Ever since I was a child I've been obsessed and fascinated with small furry Australian animals, to the point where my Dad still buys me a chocolate Easter Bilby instead of a chocolate bunny for Easter. So it's probably easy to see how I fell completely in love with the Conservation Ecology Centre and the work the wonderful people there are doing.
Let me introduce you to this little guy. He's a Tiger Quoll. Never heard of him? That's probably because they're an endangered species found in Australia who owe their declining numbers to largely to the introduction of foxes, cats and wild dogs.
The Conservation Ecology Centre is a not-for-profit research, conservation and wildlife rehabilitation centre located in the Otway National Park. As part of #RoadTripMelbourne, we were able to visit the Conservation Ecology Centre and have a guided tour of their facilities, usually only offered to guests who stay at their wonderful bed and breakfast, the Great Ocean Ecolodge.
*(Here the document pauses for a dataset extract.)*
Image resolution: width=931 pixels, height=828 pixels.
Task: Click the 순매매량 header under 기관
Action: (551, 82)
Their flagship program is the breeding and conservation of the Tiger Quolls, who once used to be the top predator in the South-Western Victoria region. The Tiger Quoll has the second most powerful jaw (jaw to body ratio) in the world after the Tasmanian Devil. It can crunch something 4 times it's weight, so keep your fingers away from it's mouth!
Next door to the Tiger Quolls is possibly the cutest little creature I've seen in my life, an Eastern Quoll. Our tour guide Shayne said that he sees a world where one day Australian's will own Eastern Quolls as pets instead of cats. I am totally up for this. I'll take 3 please. The Eastern Quoll's jaw isn't as powerful as the Tiger Quoll, so it's a bit safer to have around.
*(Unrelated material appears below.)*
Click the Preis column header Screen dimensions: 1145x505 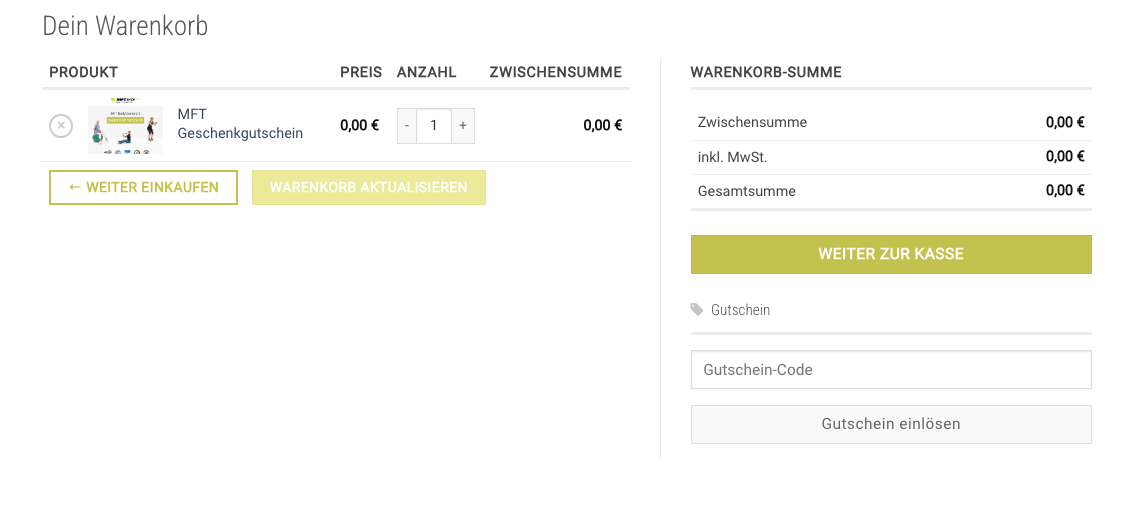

They also have a Koala rehabilitation program for baby Koalas whose mothers have been killed and cannot survive on their own. The last enclosure is home to 8 of the friendliest Sugar Gliders you've ever met and one adorable little Potoroo that loves a good scratch on the back. We dipped out fingers in some honey and held it up to the tree and the Sugar Gliders came running down to lick it off our fingers. It was possibly the cutest thing I've ever seen. I could've stayed in there all night.
The Conservation Ecology Centre doesn't receive government funding so they have to get creative with where their money comes from. Firstly you can stay in their gorgeous bed and breakfast, the Great Ocean Ecolodge, out in the middle of the bush and visit all of these adorable little animals. Secondly you can make a donation via their website which I did a couple of days ago and will probably continue doing when I have the money. And thirdly they've teamed up with a local brewery Prickly Moses to create Spotted Ale, where all profits go towards the conservation of the Tiger Quoll.
Thank you so much to Shayne and Lizzie for showing us around. It was one of the most memorable things I've ever done and I definitely want to go visit again some time!